Trickle-Down Economics
There’s a free-market solution to the world’s water crisis. Make people pay by the drop.
As the U.N. climate change meetings meander on in Durban, South Africa, with little sign of major breakthrough — and soon after news that the last year saw the largest rise in carbon emissions in history — it is a good time to think about how to deal with some of the impacts of a global warming that appear increasingly inevitable. One big impact involves water — both that there’s soon going to be too much of the salty stuff subsuming low lying areas as the ice caps melt, and too little elsewhere. A warmer world will be wetter overall, but current models predict that climate change will make some dry parts of the planet — Northern Africa, for one — even drier. Many of the places are already the very regions suffering from the greatest shortages. Even without climate change, global patterns of water usage are unsustainable, but global warming is a big reason to start using the stuff with greater care. The simplest way to encourage that? Make people pay for it.
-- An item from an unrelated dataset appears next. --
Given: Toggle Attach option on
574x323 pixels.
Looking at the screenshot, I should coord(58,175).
Water is essential stuff, and sometimes we’re willing to price it accordingly. How else to explain why U.S. consumers spend $7 billion on bottled water a year when they can’t tell the difference with what comes out of the tap in taste tests — and despite the fact it often costs more than three times as much per gallon than gas. But at other times we demand, like air, that it should be free — or at least significantly subsidized. Farmers in California alone received about $236 million per year in effective subsidies from access to cheap water in the 1990s, for example. But California is far from the worst example of subsidizing unsustainable water use worldwide. And unless we start charging consumers what it costs to deliver piped water, many parts of the planet are simply going to run out — even absent the impacts of climate change. Meanwhile, the world’s poor consumers, mostly unconnected to piped delivery, will continue to pay considerably more for their water than the connected rich — adding inequity to unsustainability as a cost of mispricing the stuff.
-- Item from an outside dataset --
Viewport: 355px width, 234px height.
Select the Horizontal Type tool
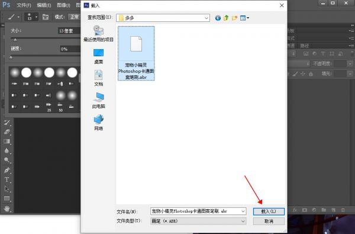pos(7,179)
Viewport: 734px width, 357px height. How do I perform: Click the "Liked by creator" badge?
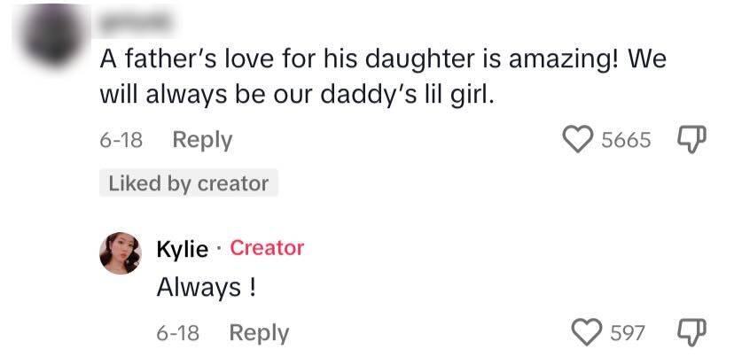(x=188, y=183)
One-third of the world’s population already faces water shortages. A recent McKinsey report estimates that based on current trends, by 2030, a third of the world will live in areas where the gap between water needs and accessible, reliable supply is greater than 50 percent — so they’ll have to be planting and drinking on borrowed time by that point. Agriculture is the big problem — irrigation of cropland is responsible for 71 percent of freshwater needs worldwide, and accounts for over 93 percent of the freshwater we take out of rivers, lakes, and the ground and cannot then clean and re-use, according to the World Bank. By 2030, without efficiency improvements, global water requirements will climb from 4,500 cubic kilometers (about the volume of Lake Michigan) to 6,900 cubic kilometers each year — largely thanks to the growing demand for food. That is some 40 percent above current accessible, reliable supply.
The picture is not that grim, however. For a start, we have seen a 1 percent improvement in efficiency in water use in agriculture per year in the period 1990-2004, alongside irrigation network growth that has occurred at a similar pace. If these trends continue, between them, these may address 40 percent of the gap between supply and demand in 2030, according to McKinsey.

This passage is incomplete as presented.